BEGIN Data listing
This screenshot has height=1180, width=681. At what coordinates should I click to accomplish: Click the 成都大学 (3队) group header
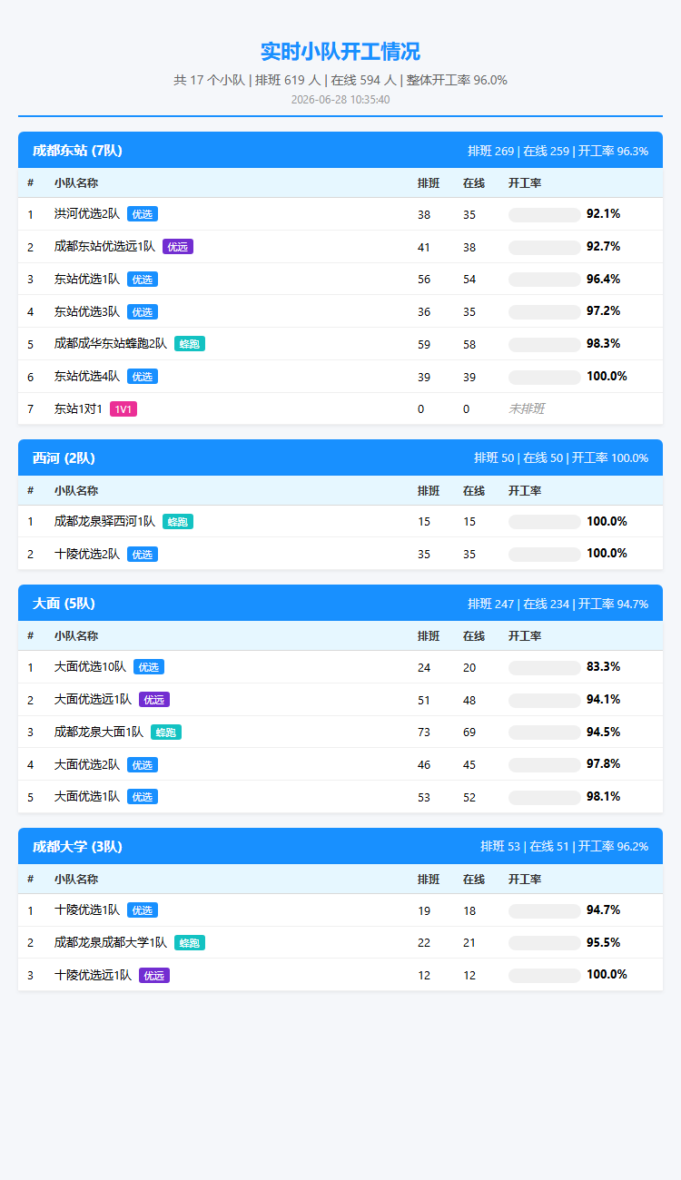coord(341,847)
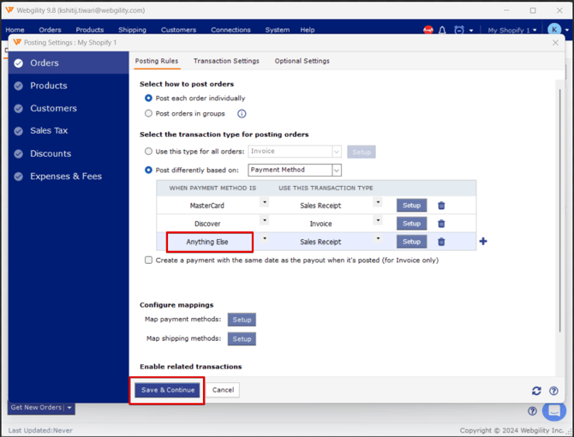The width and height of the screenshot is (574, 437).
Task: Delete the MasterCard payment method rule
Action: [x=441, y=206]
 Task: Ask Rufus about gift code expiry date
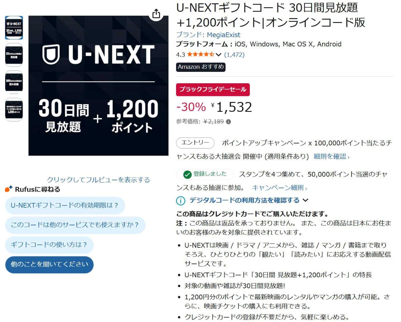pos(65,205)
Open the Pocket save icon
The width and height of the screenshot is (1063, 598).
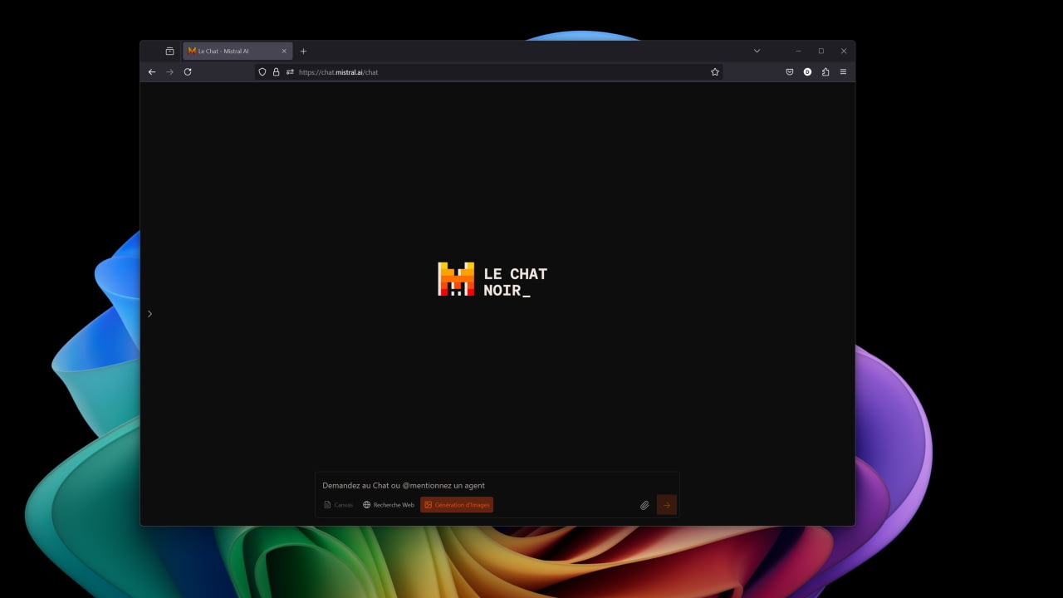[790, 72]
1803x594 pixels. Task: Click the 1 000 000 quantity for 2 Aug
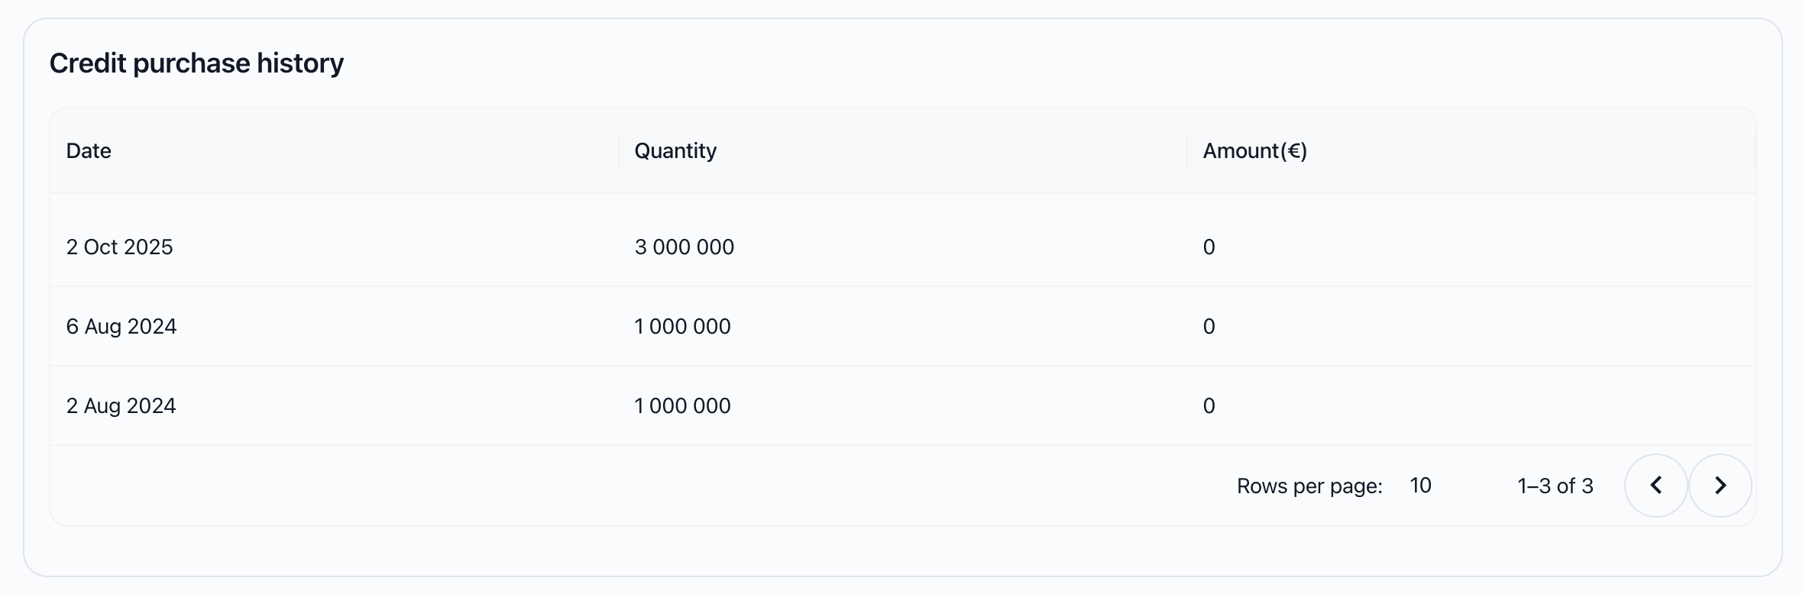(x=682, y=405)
END Data listing
Every line from the one containing "1803x594 pixels. Task: Click" through the last line of the data is to be retyped exactly, with nothing added and no pictures included.

**Response to this exercise**.
1803x594 pixels. Task: Click the 1 000 000 quantity for 2 Aug
(x=682, y=405)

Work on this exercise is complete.